**What to do**
What you copy should be the lines from the one with "Where should I" through the end of the entries, word for word. Omit the pictures.

**Data items**
────

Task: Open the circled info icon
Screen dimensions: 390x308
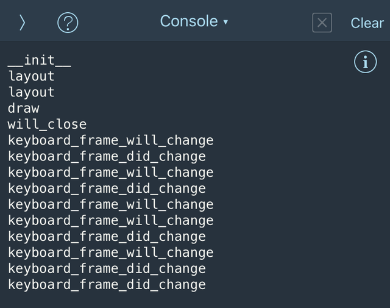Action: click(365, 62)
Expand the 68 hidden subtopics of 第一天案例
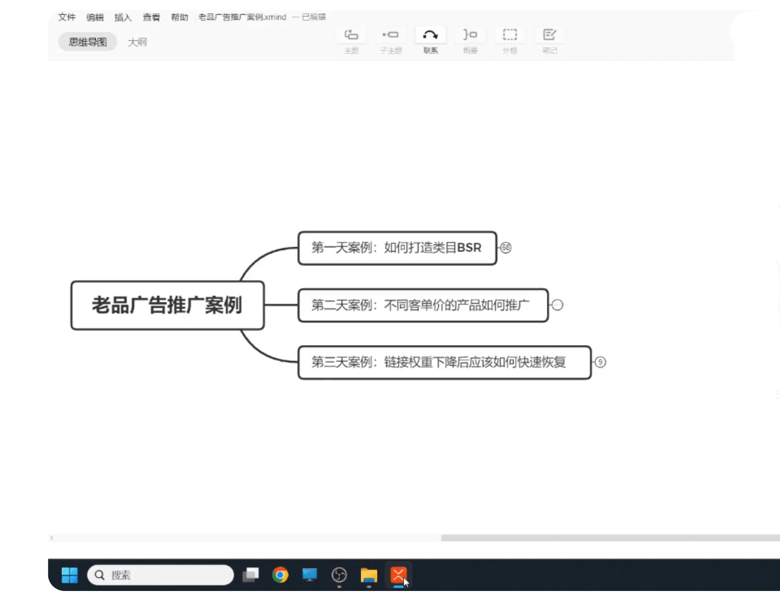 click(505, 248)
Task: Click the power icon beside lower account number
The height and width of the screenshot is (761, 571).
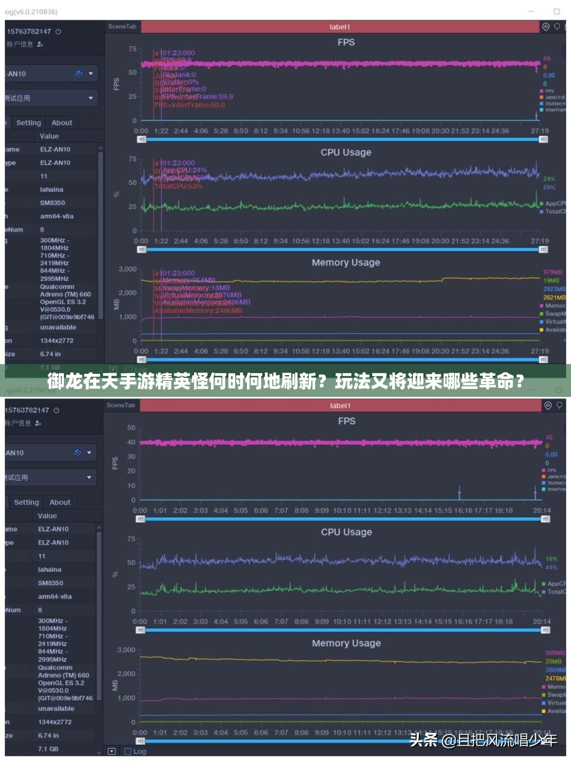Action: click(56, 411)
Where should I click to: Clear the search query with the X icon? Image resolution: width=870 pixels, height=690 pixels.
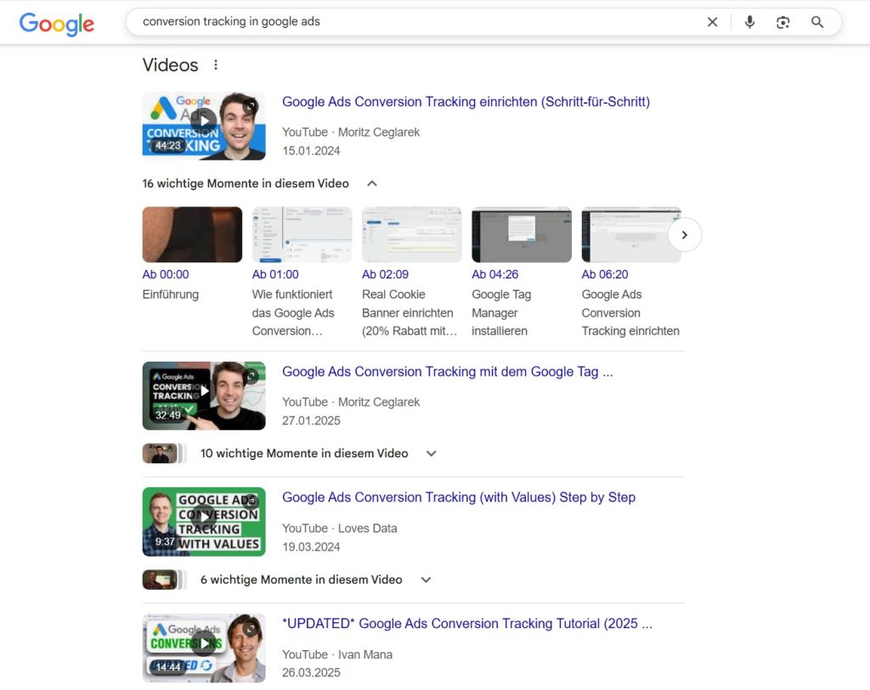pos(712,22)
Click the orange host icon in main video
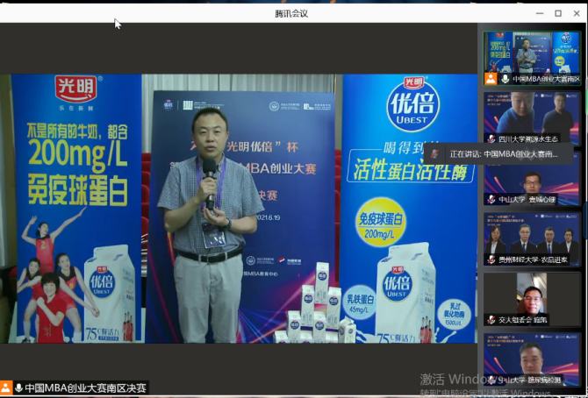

────

**Written answer**
Where should I click to: Clear the search query with the X icon? Image resolution: width=870 pixels, height=690 pixels.
pos(712,22)
Click the orange host icon in main video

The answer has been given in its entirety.